I have a problem in doing sequence alignment/matching in R for lists. Let me explain better, my data are clickstream data and i have sequences divided in n-grams. The sequence looks something like
1. ABDCGHEI... NaNa
2. ACSNa.... NaNa
and so on where Na stays for "Not available", needed to match sequence lengths. Now i put all of these sequences in a list in a rude way like
dativec = as.vector(dataseq2)
for(i in 1:length(dativec)) {
prova2[[i]] = dativec[i]
}
BigramTokenizer <- function(x) {
NGramTokenizer(x, Weka_control(min = 2, max = 2))
}
prova3 = lapply(prova2, BigramTokenizer)
and divided them in n-grams, e. g. bigrams looks like this:
[[1]] "A B" "B D" "D C".... "Na Na"
[[2]] "A C" "C S" .... "Na Na"
Now the challenge is : how can i match every bigram of each element of my list, with each bigram of the other elements in the list?

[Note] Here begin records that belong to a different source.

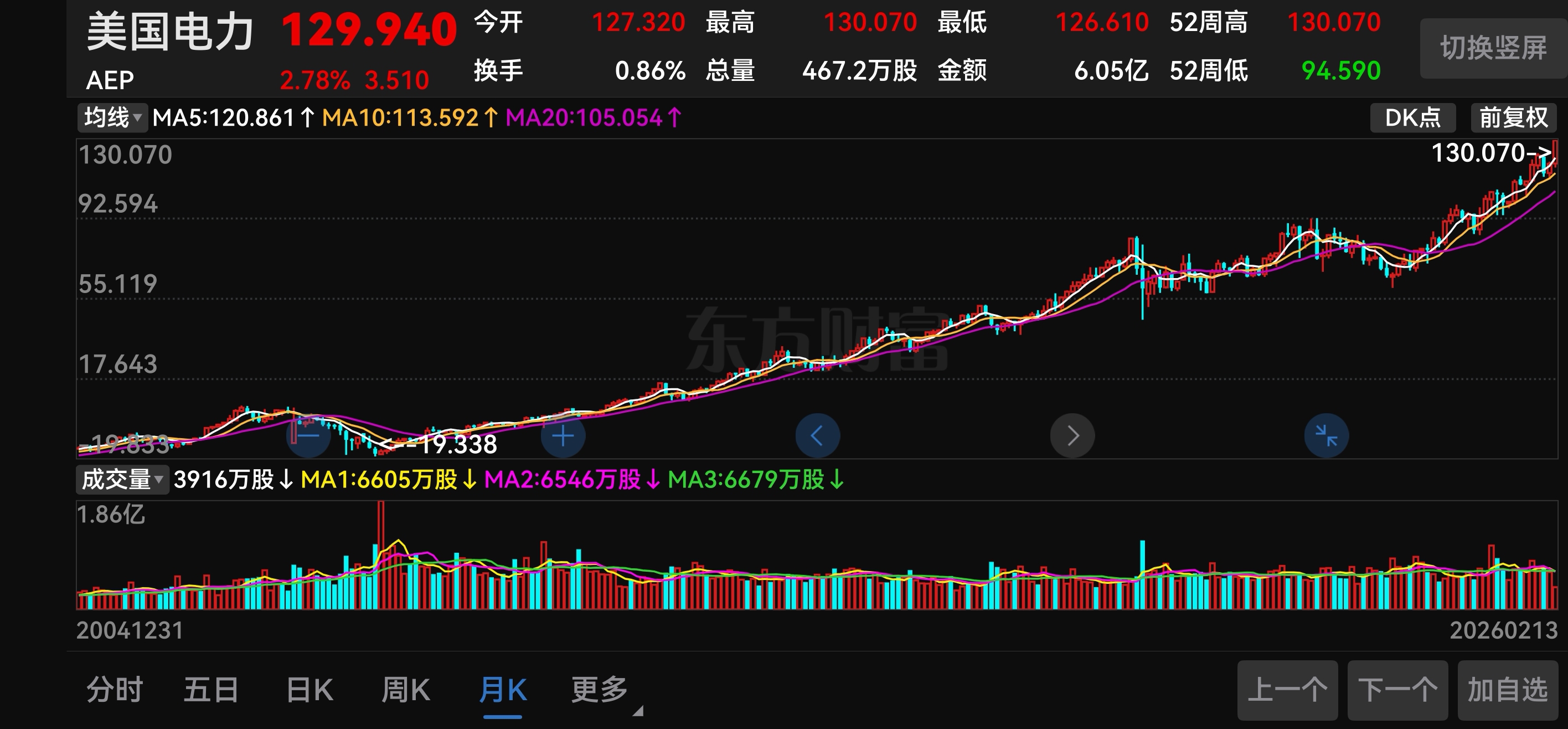Open the 成交量 indicator dropdown
The image size is (1568, 729).
[x=122, y=480]
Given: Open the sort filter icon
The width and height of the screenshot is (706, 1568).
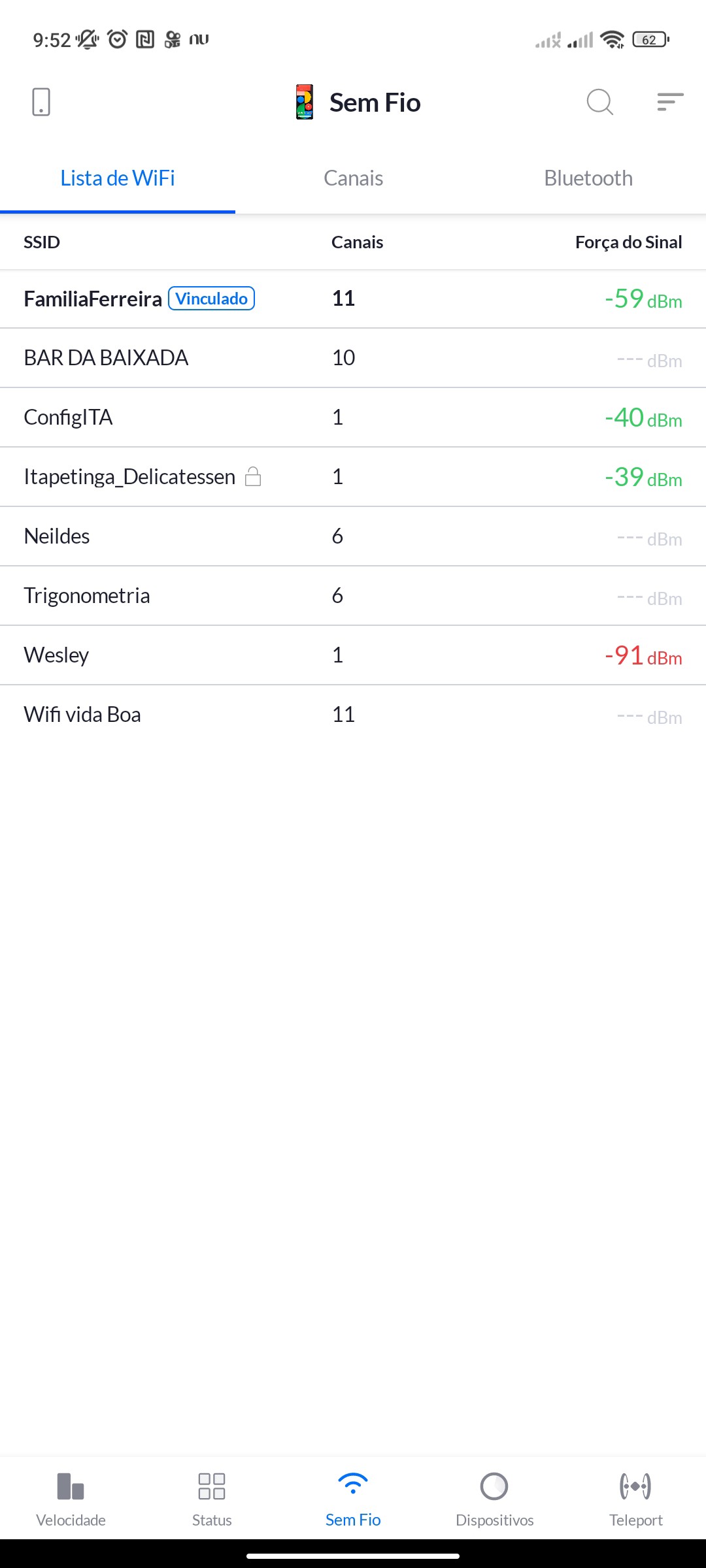Looking at the screenshot, I should pyautogui.click(x=670, y=102).
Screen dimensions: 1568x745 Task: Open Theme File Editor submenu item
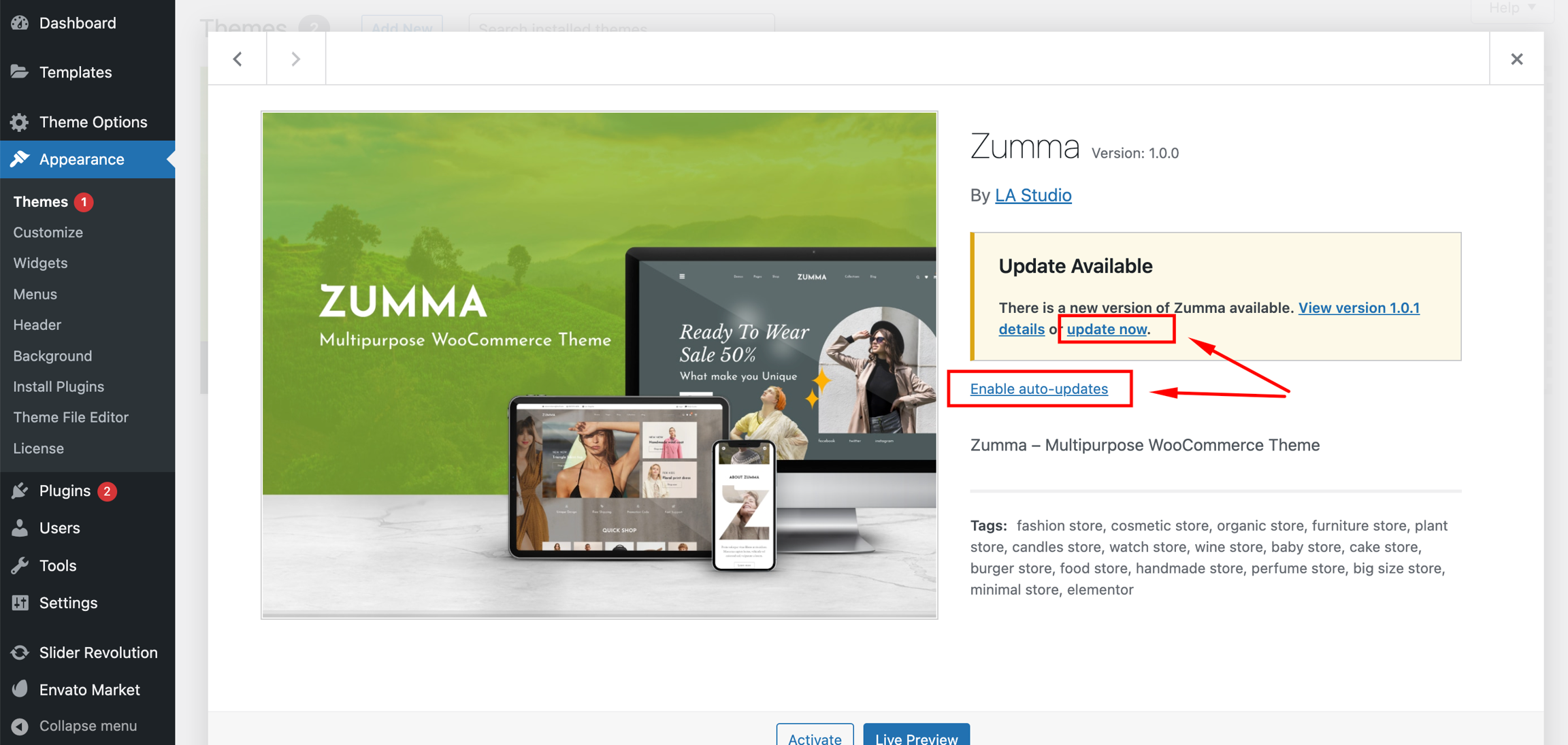pos(71,417)
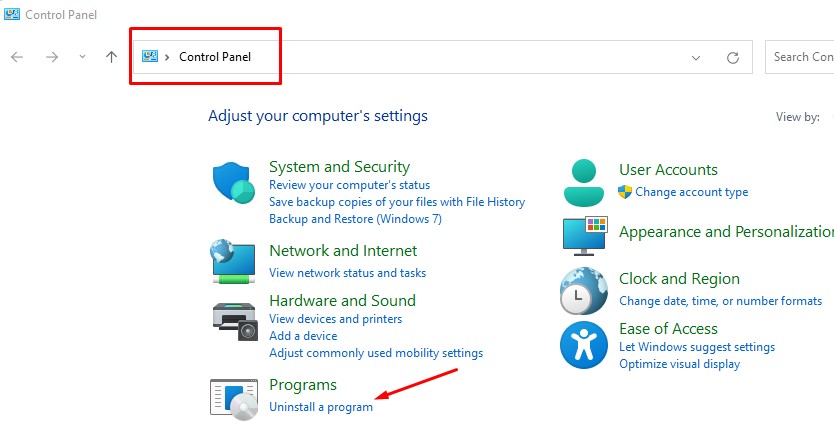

I tried to use the Biostrings
package but the function pairwiseAlignment
only gives back a score for the first bigram of each element in the list, while i just need to know if they're identical or not, and i need it all comparisons not just the first elements. The desired result is the percentage of equal sub-ngrams without the information about positions. I only care about identity. I also tried to use setdiff
function but apparently it doesn't work in the way i want.
Edited for more clarity
CodePudding user response:
You can use outer
:
bigrams <- list (a = c("A B", "B D", "D C", "Na Na"),
b = c("A C", "C S", "Na Na"))
with(bigrams, outer(a, b, `==`))
##> [,1] [,2] [,3]
##> [1,] FALSE FALSE FALSE
##> [2,] FALSE FALSE FALSE
##> [3,] FALSE FALSE FALSE
##> [4,] FALSE FALSE TRUE